REQUIRED WORK: Each record must be output exactly and in full.

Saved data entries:
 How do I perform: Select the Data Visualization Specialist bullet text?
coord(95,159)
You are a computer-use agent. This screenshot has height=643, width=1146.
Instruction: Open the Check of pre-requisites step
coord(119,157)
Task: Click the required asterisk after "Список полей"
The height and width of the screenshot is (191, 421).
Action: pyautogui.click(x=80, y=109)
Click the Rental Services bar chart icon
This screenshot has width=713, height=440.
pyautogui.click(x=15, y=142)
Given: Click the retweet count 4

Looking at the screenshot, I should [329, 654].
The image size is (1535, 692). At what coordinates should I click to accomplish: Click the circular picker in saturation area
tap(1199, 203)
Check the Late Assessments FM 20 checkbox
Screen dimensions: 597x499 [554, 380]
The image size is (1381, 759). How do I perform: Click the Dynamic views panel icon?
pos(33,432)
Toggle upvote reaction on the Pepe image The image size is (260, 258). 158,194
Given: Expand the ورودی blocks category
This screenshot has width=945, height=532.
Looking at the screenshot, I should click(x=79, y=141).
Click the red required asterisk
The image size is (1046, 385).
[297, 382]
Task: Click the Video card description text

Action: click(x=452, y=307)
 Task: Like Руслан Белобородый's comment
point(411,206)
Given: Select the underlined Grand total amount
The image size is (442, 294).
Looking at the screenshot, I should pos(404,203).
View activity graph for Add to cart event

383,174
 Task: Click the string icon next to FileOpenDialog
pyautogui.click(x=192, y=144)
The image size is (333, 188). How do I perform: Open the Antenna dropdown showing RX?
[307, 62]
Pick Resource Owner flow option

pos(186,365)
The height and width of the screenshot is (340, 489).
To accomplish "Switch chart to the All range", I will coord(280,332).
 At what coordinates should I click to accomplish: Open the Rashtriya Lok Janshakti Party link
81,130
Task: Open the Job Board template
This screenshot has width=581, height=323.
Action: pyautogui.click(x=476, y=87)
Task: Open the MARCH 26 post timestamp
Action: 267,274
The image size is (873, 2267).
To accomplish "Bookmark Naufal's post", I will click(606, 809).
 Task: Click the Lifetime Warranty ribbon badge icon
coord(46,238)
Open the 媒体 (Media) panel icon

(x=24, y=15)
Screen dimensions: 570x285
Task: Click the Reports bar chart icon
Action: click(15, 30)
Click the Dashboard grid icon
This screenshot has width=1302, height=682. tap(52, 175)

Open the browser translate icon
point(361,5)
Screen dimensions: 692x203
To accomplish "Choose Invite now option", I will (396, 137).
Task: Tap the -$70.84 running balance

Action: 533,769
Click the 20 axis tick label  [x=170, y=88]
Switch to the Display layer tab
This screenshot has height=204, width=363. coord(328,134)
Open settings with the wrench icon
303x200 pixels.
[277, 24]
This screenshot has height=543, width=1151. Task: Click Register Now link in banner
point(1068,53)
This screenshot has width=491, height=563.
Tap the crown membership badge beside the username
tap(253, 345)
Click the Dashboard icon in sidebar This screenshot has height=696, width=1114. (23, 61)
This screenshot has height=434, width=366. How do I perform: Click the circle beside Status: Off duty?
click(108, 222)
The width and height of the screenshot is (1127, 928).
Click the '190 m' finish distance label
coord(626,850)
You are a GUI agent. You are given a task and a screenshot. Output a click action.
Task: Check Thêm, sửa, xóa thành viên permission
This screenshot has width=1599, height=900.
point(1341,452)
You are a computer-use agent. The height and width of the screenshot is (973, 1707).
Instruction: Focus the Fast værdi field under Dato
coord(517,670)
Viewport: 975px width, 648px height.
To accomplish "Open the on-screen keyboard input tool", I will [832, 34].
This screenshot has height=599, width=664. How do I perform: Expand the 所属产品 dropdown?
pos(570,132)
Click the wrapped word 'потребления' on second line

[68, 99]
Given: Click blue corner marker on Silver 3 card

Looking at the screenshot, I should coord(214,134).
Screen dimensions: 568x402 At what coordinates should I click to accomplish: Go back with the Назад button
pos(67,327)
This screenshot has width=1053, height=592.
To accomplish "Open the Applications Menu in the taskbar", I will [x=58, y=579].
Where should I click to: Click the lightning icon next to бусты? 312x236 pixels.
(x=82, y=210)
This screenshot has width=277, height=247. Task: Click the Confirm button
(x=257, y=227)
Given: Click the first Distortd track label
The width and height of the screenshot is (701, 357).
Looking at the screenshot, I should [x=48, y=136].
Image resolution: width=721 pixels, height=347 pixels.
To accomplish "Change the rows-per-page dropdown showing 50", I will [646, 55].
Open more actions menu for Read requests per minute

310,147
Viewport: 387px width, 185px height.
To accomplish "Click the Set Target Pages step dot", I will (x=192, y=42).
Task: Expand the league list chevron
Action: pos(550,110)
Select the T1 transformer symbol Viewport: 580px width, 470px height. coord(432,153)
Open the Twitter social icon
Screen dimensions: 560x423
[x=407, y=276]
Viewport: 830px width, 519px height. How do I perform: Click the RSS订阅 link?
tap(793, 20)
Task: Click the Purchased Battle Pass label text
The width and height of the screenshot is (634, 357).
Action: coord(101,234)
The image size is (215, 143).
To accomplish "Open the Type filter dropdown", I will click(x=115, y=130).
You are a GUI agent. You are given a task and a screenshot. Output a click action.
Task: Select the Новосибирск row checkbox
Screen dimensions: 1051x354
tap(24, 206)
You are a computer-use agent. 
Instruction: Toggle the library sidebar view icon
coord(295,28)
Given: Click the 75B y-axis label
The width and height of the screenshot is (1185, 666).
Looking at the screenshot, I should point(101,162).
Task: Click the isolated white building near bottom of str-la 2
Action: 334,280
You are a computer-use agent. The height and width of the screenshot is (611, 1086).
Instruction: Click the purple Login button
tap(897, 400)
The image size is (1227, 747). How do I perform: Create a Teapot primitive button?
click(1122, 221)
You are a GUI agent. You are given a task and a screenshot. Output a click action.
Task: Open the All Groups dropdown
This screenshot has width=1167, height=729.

RESPONSE AREA:
 How do I perform: Select the Data Visualization Specialist bullet text?
coord(95,159)
You are a computer-use agent. This screenshot has height=643, width=1146.
Instruction: Open the Check of pre-requisites step
coord(119,157)
Task: Click the required asterisk after "Список полей"
The height and width of the screenshot is (191, 421).
Action: pyautogui.click(x=80, y=109)
Click the Rental Services bar chart icon
This screenshot has width=713, height=440.
pyautogui.click(x=15, y=142)
Given: Click the retweet count 4

Looking at the screenshot, I should [329, 654].
The image size is (1535, 692). At what coordinates should I click to accomplish: Click the circular picker in saturation area
tap(1199, 203)
Check the Late Assessments FM 20 checkbox
Screen dimensions: 597x499 [554, 380]
The image size is (1381, 759). How do I perform: Click the Dynamic views panel icon?
pos(33,432)
Toggle upvote reaction on the Pepe image The image size is (260, 258). 158,194
Given: Expand the ورودی blocks category
This screenshot has width=945, height=532.
Looking at the screenshot, I should click(x=79, y=141).
Click the red required asterisk
The image size is (1046, 385).
[297, 382]
Task: Click the Video card description text

Action: click(x=452, y=307)
 Task: Like Руслан Белобородый's comment
point(411,206)
Given: Select the underlined Grand total amount
The image size is (442, 294).
Looking at the screenshot, I should pos(404,203).
View activity graph for Add to cart event

383,174
 Task: Click the string icon next to FileOpenDialog
pyautogui.click(x=192, y=144)
The image size is (333, 188). How do I perform: Open the Antenna dropdown showing RX?
[307, 62]
Pick Resource Owner flow option

pos(186,365)
The height and width of the screenshot is (340, 489).
To accomplish "Switch chart to the All range", I will coord(280,332).
 At what coordinates should I click to accomplish: Open the Rashtriya Lok Janshakti Party link
81,130
Task: Open the Job Board template
This screenshot has width=581, height=323.
Action: pyautogui.click(x=476, y=87)
Task: Open the MARCH 26 post timestamp
Action: 267,274
The image size is (873, 2267).
To accomplish "Bookmark Naufal's post", I will click(606, 809).
 Task: Click the Lifetime Warranty ribbon badge icon
coord(46,238)
Open the 媒体 (Media) panel icon

(x=24, y=15)
Screen dimensions: 570x285
Task: Click the Reports bar chart icon
Action: click(15, 30)
Click the Dashboard grid icon
This screenshot has width=1302, height=682. tap(52, 175)

Open the browser translate icon
point(361,5)
Screen dimensions: 692x203
To accomplish "Choose Invite now option", I will (396, 137).
Task: Tap the -$70.84 running balance

Action: 533,769
Click the 20 axis tick label  [x=170, y=88]
Switch to the Display layer tab
This screenshot has height=204, width=363. coord(328,134)
Open settings with the wrench icon
303x200 pixels.
[277, 24]
This screenshot has height=543, width=1151. Task: Click Register Now link in banner
point(1068,53)
This screenshot has width=491, height=563.
Tap the crown membership badge beside the username
tap(253, 345)
Click the Dashboard icon in sidebar This screenshot has height=696, width=1114. (23, 61)
This screenshot has height=434, width=366. How do I perform: Click the circle beside Status: Off duty?
click(108, 222)
The width and height of the screenshot is (1127, 928).
Click the '190 m' finish distance label
coord(626,850)
You are a GUI agent. You are given a task and a screenshot. Output a click action.
Task: Check Thêm, sửa, xóa thành viên permission
This screenshot has width=1599, height=900.
point(1341,452)
You are a computer-use agent. The height and width of the screenshot is (973, 1707).
Instruction: Focus the Fast værdi field under Dato
coord(517,670)
Viewport: 975px width, 648px height.
To accomplish "Open the on-screen keyboard input tool", I will [832, 34].
This screenshot has height=599, width=664. How do I perform: Expand the 所属产品 dropdown?
pos(570,132)
Click the wrapped word 'потребления' on second line

[68, 99]
Given: Click blue corner marker on Silver 3 card

Looking at the screenshot, I should coord(214,134).
Screen dimensions: 568x402 At what coordinates should I click to accomplish: Go back with the Назад button
pos(67,327)
This screenshot has width=1053, height=592.
To accomplish "Open the Applications Menu in the taskbar", I will [x=58, y=579].
Where should I click to: Click the lightning icon next to бусты? 312x236 pixels.
(x=82, y=210)
This screenshot has width=277, height=247. Task: Click the Confirm button
(x=257, y=227)
Given: Click the first Distortd track label
The width and height of the screenshot is (701, 357).
Looking at the screenshot, I should [x=48, y=136].
Image resolution: width=721 pixels, height=347 pixels.
To accomplish "Change the rows-per-page dropdown showing 50", I will [646, 55].
Open more actions menu for Read requests per minute

310,147
Viewport: 387px width, 185px height.
To accomplish "Click the Set Target Pages step dot", I will (x=192, y=42).
Task: Expand the league list chevron
Action: pos(550,110)
Select the T1 transformer symbol Viewport: 580px width, 470px height. coord(432,153)
Open the Twitter social icon
Screen dimensions: 560x423
[x=407, y=276]
Viewport: 830px width, 519px height. How do I perform: Click the RSS订阅 link?
tap(793, 20)
Task: Click the Purchased Battle Pass label text
The width and height of the screenshot is (634, 357).
Action: coord(101,234)
The image size is (215, 143).
To accomplish "Open the Type filter dropdown", I will click(x=115, y=130).
You are a GUI agent. You are given a task and a screenshot. Output a click action.
Task: Select the Новосибирск row checkbox
Screen dimensions: 1051x354
tap(24, 206)
You are a computer-use agent. 
Instruction: Toggle the library sidebar view icon
coord(295,28)
Given: Click the 75B y-axis label
The width and height of the screenshot is (1185, 666).
Looking at the screenshot, I should point(101,162).
Task: Click the isolated white building near bottom of str-la 2
Action: 334,280
You are a computer-use agent. The height and width of the screenshot is (611, 1086).
Instruction: Click the purple Login button
tap(897, 400)
The image size is (1227, 747). How do I perform: Create a Teapot primitive button?
click(1122, 221)
You are a GUI agent. You are given a task and a screenshot. Output a click action.
Task: Open the All Groups dropdown
This screenshot has width=1167, height=729.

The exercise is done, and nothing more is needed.